This will be a small blog post explaining the setup of Jürgen Schmidhubers 1992 paper on ‘Predictability Minimization’. The full title of the paper is ‘Learning Factorial Codes by Predictability Minimization’. Recently, there has been a lot of literature focusing on ‘disentangled representations’ in variational autoencoders and other neural network architectures. In a follow-up post, I will give a simple Python implementation of the paper’s central idea.

In the author’s own words, in the abstract, the idea goes like this:

I propose a novel general principle for unsupervised learning of distributed nonredundant internal representations of input patterns. The principle is based on two opposing forces. For each representational unit there is an adaptive predictor, which tries to predict the unit from the remaining units. In turn, each unit tries to react to the environment such that it minimizes its predictability. This encourages each unit to filter “abstract concepts” out of the environmental input such that these concepts are statistically independent of those on which the other units focus.

Neural networks find internal representations of their training data during the gradient descent optimization procedure. The problem here is often that these representations are not intelligible by humans. One major component of this is that various dimensions of the representations can team up together, in pairs, groups, or all of them together, to capture a specific aspect of the training data. This makes it very hard to understand what a particular value of one of the representation dimensions represents.

The neural network F is a function \(F: X \to Z\) where Z is lower-dimensional. Specific dimensions k of Z will be labeled \(z_k\).

A partial solution to this is enforcing statistical independence between the variables in the representations. In the paper, this means that the value of \(z_1\) does not have any predictive value for the value of \(z_2\).

Schmidhuber suggests that we can enforce this statistical independence by using three neural network types together in an adversarial game.

The first, the encoding neural network, takes the input and produces some code \(z_1 ...z_k\) that represents the training sample.

The second, the decoder neural network, takes this code and tries to reproduce the input sample.

The third type of network that we need is a ‘predictor’ network, that takes as input all but 1 of the \(z\) code variables and tries to predict the missing one. If it is able to succeed in this, the latent code does not consist of statistically independent variables! Note that in this naive setup, we need K different predictor networks, one for each \(z\) variable.

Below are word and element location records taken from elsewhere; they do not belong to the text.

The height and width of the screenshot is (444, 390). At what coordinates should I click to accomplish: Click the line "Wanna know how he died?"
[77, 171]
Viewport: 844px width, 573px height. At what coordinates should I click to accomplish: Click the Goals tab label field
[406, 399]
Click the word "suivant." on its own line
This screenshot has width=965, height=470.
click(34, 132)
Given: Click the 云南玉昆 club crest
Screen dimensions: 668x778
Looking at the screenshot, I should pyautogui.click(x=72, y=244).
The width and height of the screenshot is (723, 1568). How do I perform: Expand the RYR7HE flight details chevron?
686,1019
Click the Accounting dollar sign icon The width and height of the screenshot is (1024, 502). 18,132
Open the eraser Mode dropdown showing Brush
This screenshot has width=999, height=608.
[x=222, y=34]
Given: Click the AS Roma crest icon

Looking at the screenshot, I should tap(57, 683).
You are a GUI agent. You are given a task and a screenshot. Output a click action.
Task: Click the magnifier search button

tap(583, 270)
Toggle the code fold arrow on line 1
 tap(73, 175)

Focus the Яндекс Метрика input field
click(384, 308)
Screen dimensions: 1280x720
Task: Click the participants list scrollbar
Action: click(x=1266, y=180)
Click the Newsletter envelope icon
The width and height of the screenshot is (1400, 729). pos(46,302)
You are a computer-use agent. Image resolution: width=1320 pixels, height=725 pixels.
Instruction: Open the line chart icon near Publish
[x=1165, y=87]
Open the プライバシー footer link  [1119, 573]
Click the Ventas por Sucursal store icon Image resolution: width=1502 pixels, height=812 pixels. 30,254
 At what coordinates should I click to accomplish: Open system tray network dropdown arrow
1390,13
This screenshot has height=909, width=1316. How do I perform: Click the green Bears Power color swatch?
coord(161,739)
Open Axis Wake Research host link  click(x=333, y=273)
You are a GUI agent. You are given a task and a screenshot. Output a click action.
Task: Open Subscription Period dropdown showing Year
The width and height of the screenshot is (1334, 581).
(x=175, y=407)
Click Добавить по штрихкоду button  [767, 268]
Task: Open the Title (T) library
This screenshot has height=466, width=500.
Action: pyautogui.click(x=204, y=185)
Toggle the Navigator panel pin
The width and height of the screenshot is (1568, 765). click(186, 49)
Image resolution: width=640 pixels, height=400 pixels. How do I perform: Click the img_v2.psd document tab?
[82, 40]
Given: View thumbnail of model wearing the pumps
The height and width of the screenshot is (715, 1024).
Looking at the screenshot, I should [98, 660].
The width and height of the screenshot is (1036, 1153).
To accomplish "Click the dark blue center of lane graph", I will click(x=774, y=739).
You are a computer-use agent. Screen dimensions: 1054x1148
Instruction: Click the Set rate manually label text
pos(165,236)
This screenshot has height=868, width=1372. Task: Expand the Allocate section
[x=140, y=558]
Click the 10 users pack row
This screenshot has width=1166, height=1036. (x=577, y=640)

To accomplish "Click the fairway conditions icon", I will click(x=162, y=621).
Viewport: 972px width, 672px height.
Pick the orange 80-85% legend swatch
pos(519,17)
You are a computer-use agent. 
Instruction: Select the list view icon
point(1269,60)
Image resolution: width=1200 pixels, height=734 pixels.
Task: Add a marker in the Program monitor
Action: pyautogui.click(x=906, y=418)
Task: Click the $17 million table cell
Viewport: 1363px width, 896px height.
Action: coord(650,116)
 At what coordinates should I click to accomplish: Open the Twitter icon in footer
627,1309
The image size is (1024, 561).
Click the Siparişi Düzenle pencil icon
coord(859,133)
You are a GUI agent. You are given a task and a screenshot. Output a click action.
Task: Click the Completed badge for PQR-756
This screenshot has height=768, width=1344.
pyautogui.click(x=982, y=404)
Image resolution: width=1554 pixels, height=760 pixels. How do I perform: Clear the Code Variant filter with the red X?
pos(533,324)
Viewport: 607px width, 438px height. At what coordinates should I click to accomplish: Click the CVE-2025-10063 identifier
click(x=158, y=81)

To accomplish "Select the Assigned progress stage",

The example case that the paper uses the show the method’s workings is the following:

We have a set of 4 random sequences of real numbers. The goal is for the code units to contain a factorial code for these sequences, where the two code units activations are independent of each other.

Can we automatically learn a factorial code? The paper claims that the setup will encode each real number sequence into one of these four options: [0, 0], [0, 1], [1, 0], [1, 1]. We’ll find out.